Les causes non technologiques des fraudes et de l’usurpation d’identité (suite)

Dans mon billet du 1er avril 2023, j’ai montré que les fraudes et l’usurpation d’identité dont on prétend nous protéger grâce à une amélioration de la cybersécurité sont en réalité causées par le fait que nous nous appauvrissons de plus en plus, et que nous avons recours au crédit pour subvenir à nos besoins élémentaires, pour essayer de faire notre chemin sur le marché du travail ou en tant que petit entrepreneur, pour acheter ce qu’on nous vend grâce à la publicité et pour avoir le même train de vie que les personnes qui appartiennent à la même classe socio-économique que nous. Si nous n’avions pas à avoir une ou plusieurs cartes de crédit et à contracter des prêts pour toutes sortes de raisons, si les institutions financières n’en profitaient pas pour nous saigner pendant des années, des décennies ou toute notre vie, si l’économie occidentale ne dépendait grandement du recours massif au crédit, les demandes de crédit seraient moins fréquentes, le crédit serait moins accessible et les fraudes et l’usurpation d’identité seraient plus rares.

Une autre cause non technologique des fraudes et de l’usurpation d’identité, c’est la transformation de la manière dont les services financiers sont offerts depuis les années 1990. Je me souviens d’une époque où, avant l’invention des cartes de débit, les succursales des banques étaient beaucoup plus nombreuses que maintenant. Pour ouvrir un compte bancaire, pour déposer et retirer de l’argent ou pour obtenir une marge de crédit ou un prêt, pour avoir des chèques, il fallait aller en personne à une de ces succursales.

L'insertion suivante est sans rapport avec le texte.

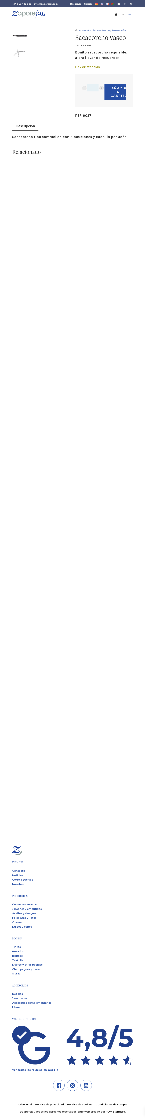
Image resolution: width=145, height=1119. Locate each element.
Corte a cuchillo (22, 879)
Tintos (16, 946)
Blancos (17, 955)
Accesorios (85, 30)
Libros (16, 1007)
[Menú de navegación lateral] (123, 14)
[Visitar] (118, 3)
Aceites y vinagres (24, 913)
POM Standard (115, 1111)
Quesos (17, 922)
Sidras (16, 973)
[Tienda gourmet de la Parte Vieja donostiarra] (50, 14)
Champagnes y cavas (26, 969)
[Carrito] (116, 14)
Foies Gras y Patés (24, 917)
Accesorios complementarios (109, 30)
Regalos (17, 993)
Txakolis (17, 960)
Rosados (18, 951)
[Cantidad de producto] (93, 87)
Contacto (18, 870)
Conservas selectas (25, 904)
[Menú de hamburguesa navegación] (129, 14)
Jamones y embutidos (27, 908)
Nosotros (18, 884)
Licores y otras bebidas (27, 964)
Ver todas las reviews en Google (35, 1069)
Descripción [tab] (25, 126)
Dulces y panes (22, 926)
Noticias (17, 875)
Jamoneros (19, 998)
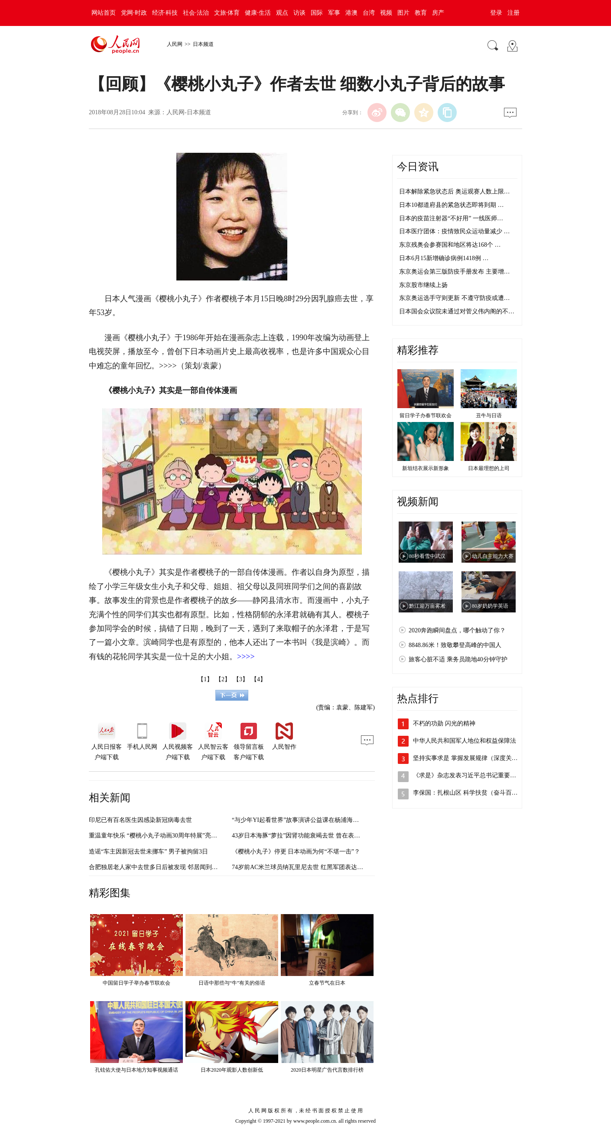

Pas moyen de faire autrement. Pour retirer ou utiliser l’argent d’un autre ou pour contracter un prêt en son nom, il fallait que les fraudeurs aient l’habileté de faire de faux papiers d’identité et l’audace d’aller en personne à la banque et de s’y faire passer pour quelqu’un d’autre, ce qui était risqué, surtout dans les villages, les petites villes ou les quartiers où tout le monde se connaissait. Étant donné les conséquences judiciaires qui pouvaient en résulter pour les fraudeurs malhabiles ou malchanceux, il était plus simple et plus avantageux de braquer des banques. C’était alors la banque qui était la victime du crime, et non les dépositaires. Cela explique peut-être pourquoi les forces policières de l’époque disposaient d’importants moyens pour arrêter les braqueurs de banque, alors qu’aujourd’hui les forces policières ne daignent souvent pas lever le petit doigt pour arrêter les pirates informatiques qui fraudent des individus de peu d’importance comme nous, soit qu’elles ne disposent pas des moyens nécessaires, soit que ces crimes ne les intéressent pas et ne sont pas une priorité pour elles.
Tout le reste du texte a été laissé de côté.